Ai frequentatori abituali del Torino Film Festival il nome di Guillaume Senez suonerà sicuramente familiare. Il suo lungometraggio d’esordio, infatti, si aggiudicò nel 2015 il premio per il miglior film nella competizione ufficiale. A tre anni di distanza dalla conquista del gradino più alto del podio con Keeper, il cineasta belga torna sugli schermi della kermesse piemontese per provare a bissare la vittoria con la sua opera seconda dal titolo Nos batailles (per l’uscita italiana traduzione fedele: Le nostre battaglie). Se ci riuscirà lo vedremo con l’annuncio del palmares, ma nel frattempo ritroviamo un regista molto più maturo stilisticamente rispetto a quello che avevamo conosciuto alla 33esima edizione del festival torinese.

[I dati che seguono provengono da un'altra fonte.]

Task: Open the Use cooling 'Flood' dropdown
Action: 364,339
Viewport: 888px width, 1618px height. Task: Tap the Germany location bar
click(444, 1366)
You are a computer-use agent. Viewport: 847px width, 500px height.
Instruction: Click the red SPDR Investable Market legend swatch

Reduce dalla premiere in quel di Cannes 2018 nel cartellone della “Semaine de la Critique”, la nuova pellicola ci porta al seguito di Olivier, un caporeparto di 39 anni che dedica tutto se stesso al lavoro e alla lotta contro le ingiustizie al fianco dei propri compagni. Da un momento all’altro, però, quando sua moglie Laura abbandona la loro casa, si ritrova a destreggiarsi tra le necessità dei suoi bambini e le incombenze quotidiane, personali e professionali. Costretto al confronto con queste nuove responsabilità, l’uomo lotterà per trovare un giusto equilibrio.

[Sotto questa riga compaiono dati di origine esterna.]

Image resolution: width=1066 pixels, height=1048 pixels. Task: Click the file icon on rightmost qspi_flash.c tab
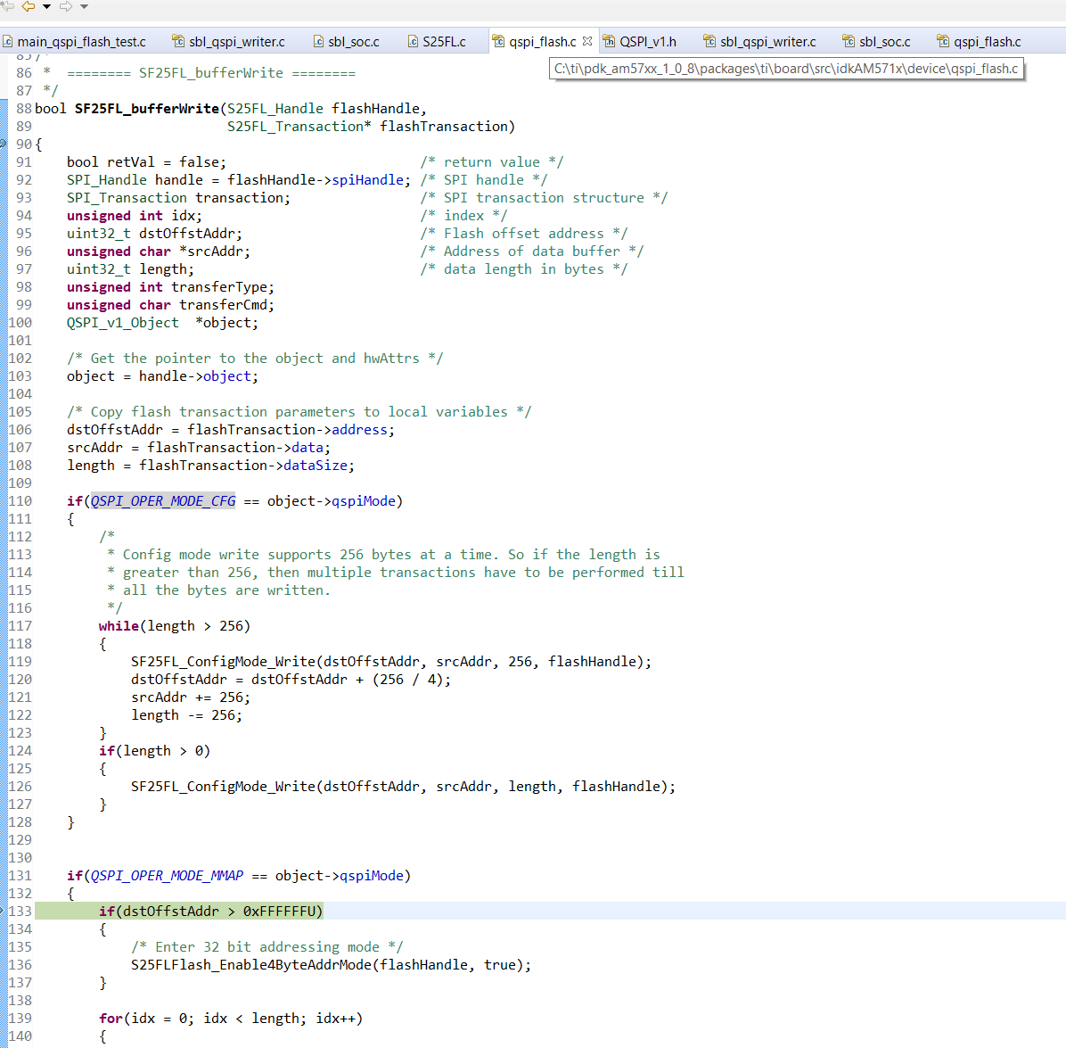click(x=943, y=42)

Senez porta sullo schermo una storia che parla della difficoltà di conciliare vita familiare e vita professionale ed è su questo binario parallelo narrativo e drammaturgico che prende forma e sostanza lo script. Uno script, questo, le cui pagine iniziali sembravano al contrario preannunciare altro, ossia una prevalenza dei temi legati alla crisi economica imperante e alle problematiche occupazionali con annesse mancanze e violazioni dei diritti dei lavoratori, che vedono il protagonista battersi quotidianamente nelle vesti di sindacalista per se stesso e in primis per i colleghi, riportando la mente al recente In guerra di Stéphane Brizé. Ma con l’allontanamento volontario e apparentemente inspiegabile dal focolaio domestico da parte della moglie, il plot subirà un riassetto, passando da dramma collettivo a privato. Il tutto mantenendo però un’attenzione costante per le implicazioni sociali.

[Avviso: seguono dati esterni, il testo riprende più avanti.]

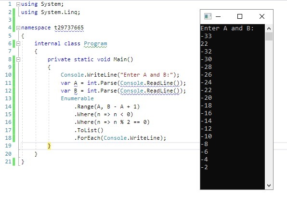Minimize the console window
Viewport: 287px width, 201px height.
[x=218, y=16]
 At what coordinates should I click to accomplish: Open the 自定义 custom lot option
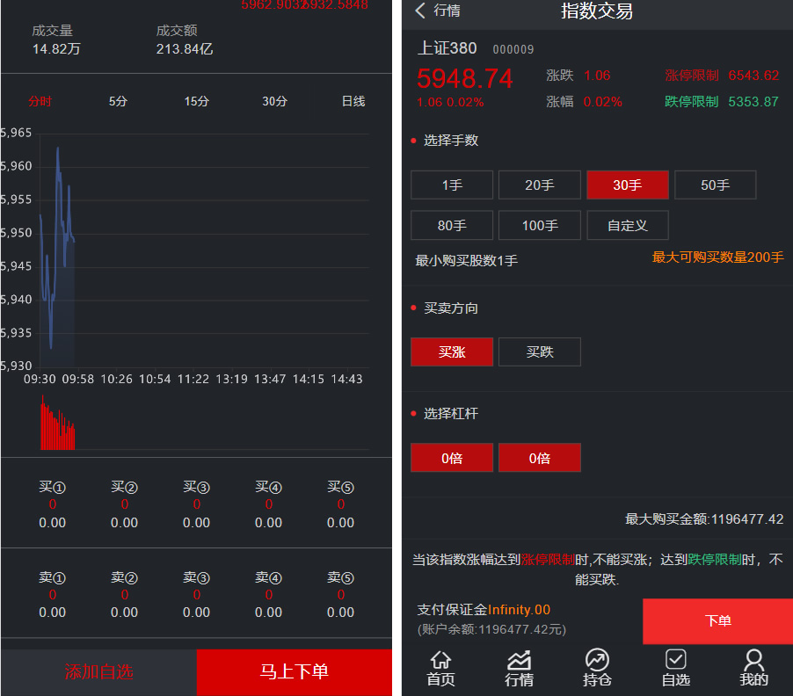point(627,225)
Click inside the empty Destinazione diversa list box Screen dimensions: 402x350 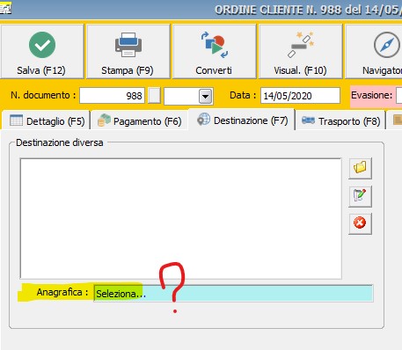(x=181, y=218)
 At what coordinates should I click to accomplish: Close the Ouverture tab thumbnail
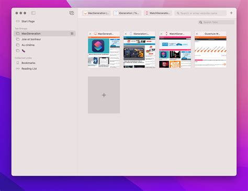click(x=197, y=34)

Come era accaduto in Keeper, dove l’autore aveva seguito le traiettorie del classico romanzo di formazione, anche in Nos batailles la famiglia, i legami, la paternità e l’assenza, diventano la materia prima con la quale Senez alimenta la storia, restituendo uno spaccato familiare intenso, sincero e profondamente umano che lo avvicina – e non poco – a La nostra vita di Daniele Luchetti. Film, quello firmato dal cineasta capitolino, con il quale l’opera seconda del collega belga ha moltissimi punti in comune, a cominciare da alcune dinamiche narrative per finire con il fondamentale contributo davanti la macchina da presa dell’attore chiamato a vestire i panni del protagonista. Elio Germano dieci anni or sono (premio per la miglior interpretazione maschile a Cannes 2010) e Romain Duris ora, si caricano sulle spalle personaggi complessi senza lasciarsi sopraffare e schiacciare dai rischi e dalle difficoltà insiti nel loro disegno. Se Germano ha dovuto lavorare in levare, il collega francese lo ha fatto in sottrazione, ma entrambi donando forza e verità alle rispettive performance, che di fatto sono il perno sul quale fare leva per creare un flusso continuo di emozioni.